Problem description — Where a line of the following data contains the string "will", include it in the tally. Report the total alone.

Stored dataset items

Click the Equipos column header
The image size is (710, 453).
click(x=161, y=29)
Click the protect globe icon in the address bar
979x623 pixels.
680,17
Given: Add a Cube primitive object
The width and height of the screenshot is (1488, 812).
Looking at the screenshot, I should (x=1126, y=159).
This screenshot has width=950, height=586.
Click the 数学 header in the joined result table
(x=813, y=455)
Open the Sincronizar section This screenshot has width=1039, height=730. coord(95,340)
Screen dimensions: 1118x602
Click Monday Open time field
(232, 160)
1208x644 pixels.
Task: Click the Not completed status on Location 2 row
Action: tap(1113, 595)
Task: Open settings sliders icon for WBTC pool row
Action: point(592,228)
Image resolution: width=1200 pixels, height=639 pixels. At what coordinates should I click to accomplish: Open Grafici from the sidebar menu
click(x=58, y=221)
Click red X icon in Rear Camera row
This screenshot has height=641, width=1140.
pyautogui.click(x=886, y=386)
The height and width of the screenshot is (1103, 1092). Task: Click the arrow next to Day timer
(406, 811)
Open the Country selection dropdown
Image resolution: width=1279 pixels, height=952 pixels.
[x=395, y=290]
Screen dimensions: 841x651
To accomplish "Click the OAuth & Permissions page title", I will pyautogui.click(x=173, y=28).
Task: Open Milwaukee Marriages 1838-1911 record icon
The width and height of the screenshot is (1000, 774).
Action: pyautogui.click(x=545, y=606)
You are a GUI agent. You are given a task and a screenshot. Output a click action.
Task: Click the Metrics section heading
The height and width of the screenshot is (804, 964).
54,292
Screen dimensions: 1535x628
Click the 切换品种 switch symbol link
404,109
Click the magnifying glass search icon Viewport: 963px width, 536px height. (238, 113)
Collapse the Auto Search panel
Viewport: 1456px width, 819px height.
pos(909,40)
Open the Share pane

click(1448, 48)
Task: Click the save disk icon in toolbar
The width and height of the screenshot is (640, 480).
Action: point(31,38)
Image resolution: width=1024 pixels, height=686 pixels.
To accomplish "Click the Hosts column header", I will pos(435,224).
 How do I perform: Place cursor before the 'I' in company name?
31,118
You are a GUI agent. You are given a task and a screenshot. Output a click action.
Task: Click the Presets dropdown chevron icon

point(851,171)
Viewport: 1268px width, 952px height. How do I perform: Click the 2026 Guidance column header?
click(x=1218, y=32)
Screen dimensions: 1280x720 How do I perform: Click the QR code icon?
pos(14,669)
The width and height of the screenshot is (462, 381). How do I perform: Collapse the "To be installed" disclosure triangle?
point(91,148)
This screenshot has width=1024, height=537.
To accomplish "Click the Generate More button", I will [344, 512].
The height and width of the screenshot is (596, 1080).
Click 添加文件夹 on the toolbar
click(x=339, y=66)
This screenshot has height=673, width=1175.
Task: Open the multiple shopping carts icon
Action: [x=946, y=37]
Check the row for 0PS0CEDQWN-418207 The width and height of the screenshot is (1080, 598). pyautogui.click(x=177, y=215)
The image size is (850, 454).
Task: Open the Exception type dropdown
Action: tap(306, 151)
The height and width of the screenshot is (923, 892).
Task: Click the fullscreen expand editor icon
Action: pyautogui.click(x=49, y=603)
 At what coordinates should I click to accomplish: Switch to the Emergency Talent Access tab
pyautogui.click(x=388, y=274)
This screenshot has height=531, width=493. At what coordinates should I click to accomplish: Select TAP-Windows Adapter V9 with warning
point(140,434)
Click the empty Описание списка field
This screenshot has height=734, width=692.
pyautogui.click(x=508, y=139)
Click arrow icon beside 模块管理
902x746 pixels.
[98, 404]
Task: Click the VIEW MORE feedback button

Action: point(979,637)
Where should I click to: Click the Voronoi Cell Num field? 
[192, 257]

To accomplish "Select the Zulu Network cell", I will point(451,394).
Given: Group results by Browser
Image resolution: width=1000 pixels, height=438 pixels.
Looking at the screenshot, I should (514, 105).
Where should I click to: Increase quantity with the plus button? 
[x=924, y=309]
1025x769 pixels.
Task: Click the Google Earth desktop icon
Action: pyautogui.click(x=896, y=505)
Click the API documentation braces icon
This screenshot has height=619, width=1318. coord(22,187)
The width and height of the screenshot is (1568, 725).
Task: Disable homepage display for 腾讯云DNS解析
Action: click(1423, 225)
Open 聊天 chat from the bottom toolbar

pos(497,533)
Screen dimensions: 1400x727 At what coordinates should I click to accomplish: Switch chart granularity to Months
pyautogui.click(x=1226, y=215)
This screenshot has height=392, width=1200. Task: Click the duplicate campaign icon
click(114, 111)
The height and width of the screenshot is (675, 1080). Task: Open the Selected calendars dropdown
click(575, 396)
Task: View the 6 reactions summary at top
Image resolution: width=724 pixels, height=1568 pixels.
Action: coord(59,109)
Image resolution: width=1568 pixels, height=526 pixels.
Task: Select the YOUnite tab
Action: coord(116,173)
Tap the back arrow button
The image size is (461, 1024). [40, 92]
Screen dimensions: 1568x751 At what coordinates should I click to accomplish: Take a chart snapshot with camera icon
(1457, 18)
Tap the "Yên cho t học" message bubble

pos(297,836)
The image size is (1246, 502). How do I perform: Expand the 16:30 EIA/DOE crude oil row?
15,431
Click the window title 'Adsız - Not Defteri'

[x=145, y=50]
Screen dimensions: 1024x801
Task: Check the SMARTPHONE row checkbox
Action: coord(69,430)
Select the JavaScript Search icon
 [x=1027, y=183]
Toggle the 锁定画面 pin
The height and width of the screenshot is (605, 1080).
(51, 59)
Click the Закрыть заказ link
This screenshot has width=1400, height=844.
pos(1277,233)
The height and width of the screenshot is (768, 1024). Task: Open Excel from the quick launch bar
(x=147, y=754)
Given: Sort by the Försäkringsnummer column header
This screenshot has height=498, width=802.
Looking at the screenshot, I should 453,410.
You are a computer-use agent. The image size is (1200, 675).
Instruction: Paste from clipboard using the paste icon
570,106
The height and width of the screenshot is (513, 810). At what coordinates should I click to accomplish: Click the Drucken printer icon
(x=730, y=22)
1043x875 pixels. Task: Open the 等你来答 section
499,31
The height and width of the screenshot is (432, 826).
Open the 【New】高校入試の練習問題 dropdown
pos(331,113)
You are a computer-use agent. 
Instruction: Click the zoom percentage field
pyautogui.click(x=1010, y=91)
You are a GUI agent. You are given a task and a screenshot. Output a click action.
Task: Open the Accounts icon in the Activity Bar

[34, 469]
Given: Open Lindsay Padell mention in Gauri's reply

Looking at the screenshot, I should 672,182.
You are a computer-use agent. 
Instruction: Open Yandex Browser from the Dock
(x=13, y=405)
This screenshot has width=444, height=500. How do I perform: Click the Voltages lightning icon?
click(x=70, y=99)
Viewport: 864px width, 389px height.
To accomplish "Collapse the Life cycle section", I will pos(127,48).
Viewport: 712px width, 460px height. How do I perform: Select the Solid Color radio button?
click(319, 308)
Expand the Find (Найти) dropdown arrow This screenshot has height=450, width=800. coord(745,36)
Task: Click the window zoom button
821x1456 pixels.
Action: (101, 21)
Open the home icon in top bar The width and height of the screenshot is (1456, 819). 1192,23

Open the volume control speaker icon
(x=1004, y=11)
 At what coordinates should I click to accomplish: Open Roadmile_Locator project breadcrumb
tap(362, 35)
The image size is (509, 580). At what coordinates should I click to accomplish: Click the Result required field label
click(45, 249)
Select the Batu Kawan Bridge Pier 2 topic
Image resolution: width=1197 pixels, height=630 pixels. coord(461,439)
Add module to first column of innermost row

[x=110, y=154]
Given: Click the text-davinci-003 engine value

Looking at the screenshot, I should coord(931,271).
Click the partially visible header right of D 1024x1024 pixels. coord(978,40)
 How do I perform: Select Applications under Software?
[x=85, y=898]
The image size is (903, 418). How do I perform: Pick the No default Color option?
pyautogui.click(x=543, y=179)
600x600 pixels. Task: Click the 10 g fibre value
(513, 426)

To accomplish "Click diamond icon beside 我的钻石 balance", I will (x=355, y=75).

Written response — 6